A
detour round Tate Britain, taking in Jess Flood-Paddock and Jake
Chapman, the better to ask the questions which everybody else
does
Now,
despite what that Daily Mail style header might suggest, I am not
some traditionalist type who would suppress everything that happened
after Landseer and who regards those Impressionists as dangerously
modern and quite possibly foreign.
But
as I was watching the recent repeats of Robert Hughes' 'Shock
of the New' series, I noticed he seemed as keen to find
end-points for Modernist movements as beginnings. Indeed, sometimes
it feels like Modernism inhabited a bit of a bubble. From
Impressionism to Fluxus... the 1870s to the 1960s... it rode a wave
of technological and social change. Radical and innovative art seemed
not a fringe, not even a response to but a
component of a wider trend.
Once
that era was over, what were we left with but a series of spent
gestures now divorced from their meaning? Arriving after Modernism's
last supper, we were inevitably left with nothing but the dirty
dishes. Art became beached in Post-modern purposelessness.
Take
for example Jess Flood-Paddock's 'Mindless, Mindless',
(up top) in which a bunch of over-sized bicycle seats are artfully
arranged on a section of Tate Britain floor. This, we are given to
believe, is a comment on the recent riots. Bicycle seats often get
nicked, something which Flood-Paddock has used to (and I quote) “explore the
exchange value of objects and, more specifically, their emotional
value” in a work which is “concerned with the rhetoric of over
simplification and misrepresentation.”
It
is of course a great big steaming pile of crap.
Even
if I were convinced that bicycle seats were an insightful emblem of
the riots (which I'm not), there's no way you'd
make that connection simply by looking at them. Works like this seem
to think they're being conceptual when they're actually being
ineffective. The work isn't a package for the idea so much as an
oblique general pointer towards it, like getting street directions
from a shaky drunk. You need to read the sign just to know what
you're supposed to be pontificating about.
With
Lis Rhodes' recent 'Light Music' (as covered here), you had to experience the
work to get it. Here it's all happening backwards.
You feel the artist wrote a proposal promising a cutting-edge
challenging piece about a hot social issue.

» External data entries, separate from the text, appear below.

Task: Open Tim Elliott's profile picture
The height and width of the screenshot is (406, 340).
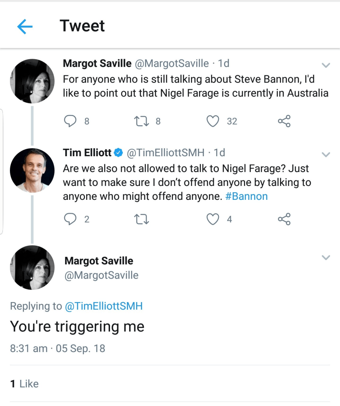Action: click(x=32, y=170)
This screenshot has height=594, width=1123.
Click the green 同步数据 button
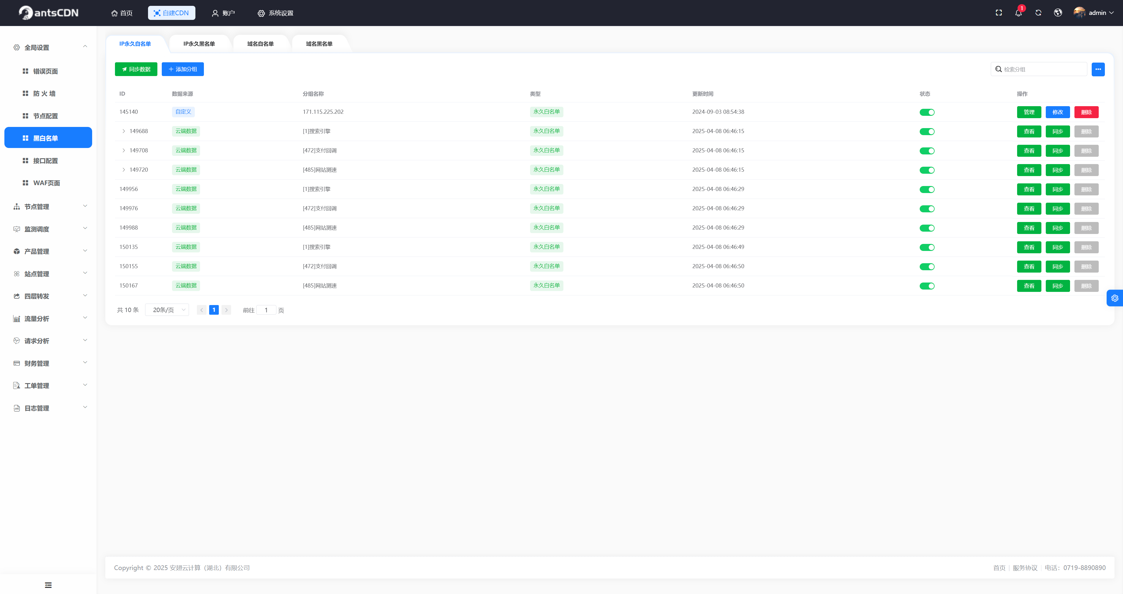pyautogui.click(x=136, y=69)
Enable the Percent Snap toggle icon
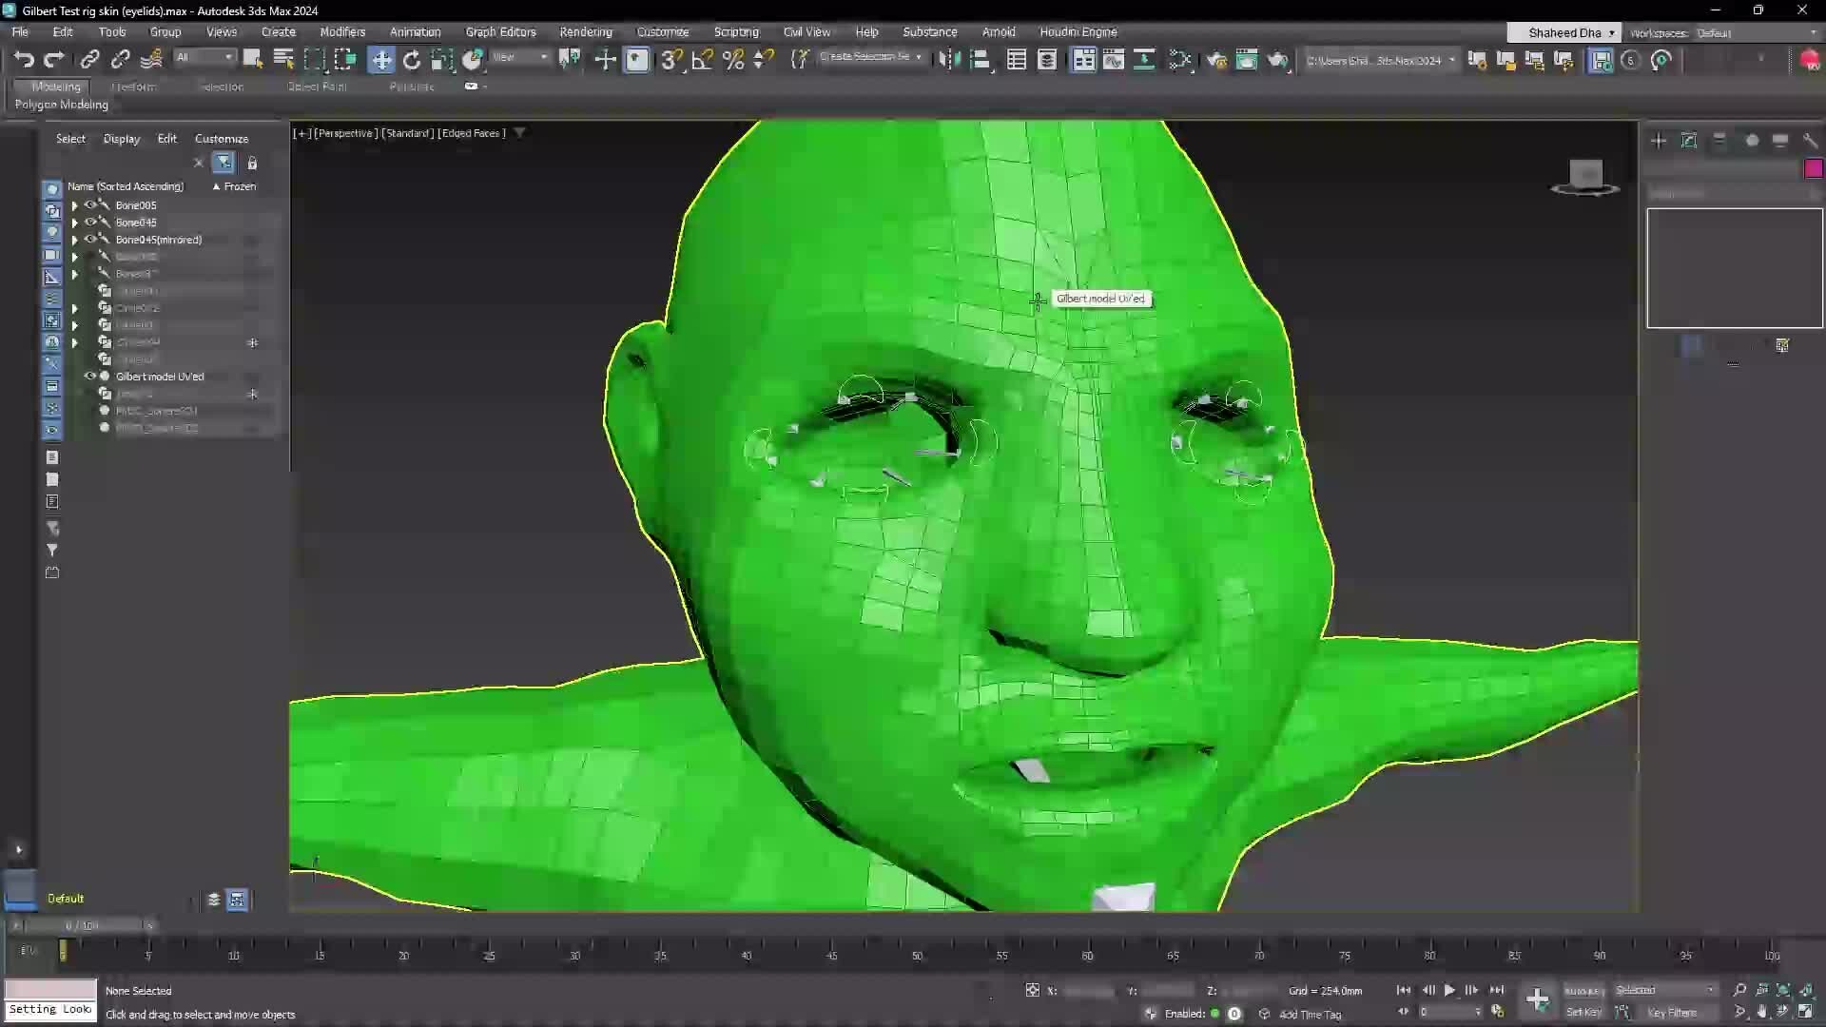 (732, 59)
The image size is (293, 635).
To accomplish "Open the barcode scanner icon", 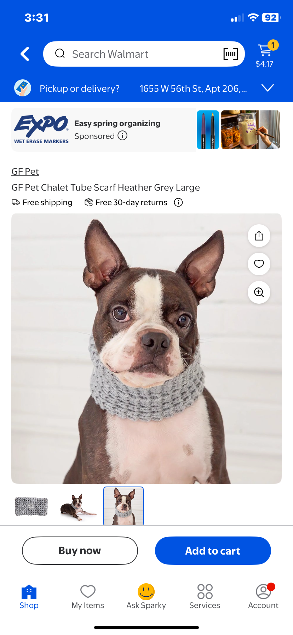I will pos(231,54).
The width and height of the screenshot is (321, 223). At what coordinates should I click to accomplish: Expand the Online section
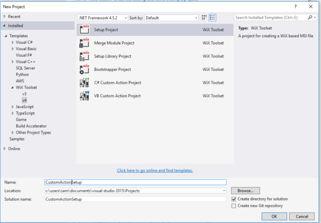pos(5,149)
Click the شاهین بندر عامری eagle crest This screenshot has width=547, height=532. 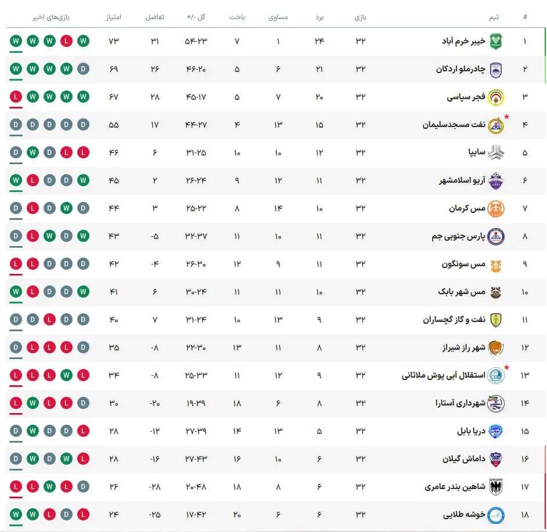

She knew her audience and
what they'd go for.
But
that audience isn't even the audience, it's not
you or me. Of course the whole caboodle is aimed at the ones with the
real purchasing power - the curators. You can so easily imagine them
getting all excited...the urban riots! ...the ones that happened a
few short miles from this gallery! ...how now,
darling! ...how edgy! The work itself and it's
relation to us punters is secondary at best. The sales pitch was
successful, the commission was won. On to the next one. This isn't
art as social comment. It's art as blag.
I
emerged from the room speculating that if there's more riots, and if
they break in the gallery and make off with those stupid oversize
seats... that would be an artistic statement
worth making.
When
you see such sheer unadulterated crap it would be easy to go on to
dismiss all contemporary art, to claim everything that came after
Modernism was mere post-modern claptrap, a sea of signs signifying
nothing. But that would be as easy as it would be blind. For it to be
true, you'd have to buy into that most post of all Post-modernism's
doctrines – that history ended, and all we can do now is repeat and
revive. (Clue – if absolutely everybody in the world is standing
still, history has ended. If you see anybody still moving about, it's
most likely still going on.)
With
hindsight, it might seem like Modernism had it easy. But I doubt it
felt like that at the time. And just as each Modernist movement broke
with the past, rained on yesterday's parade and devised new ways to
engage with the contemporary, so should we.
And
sometimes, every now and again, people even do. Take for example Jake
Chapman's 'Chapman Family Collection' (2002,
above). Stumbling across this room elsewhere in Tate Britain, I was
pleased to see a display of some splendid-looking African fetishes.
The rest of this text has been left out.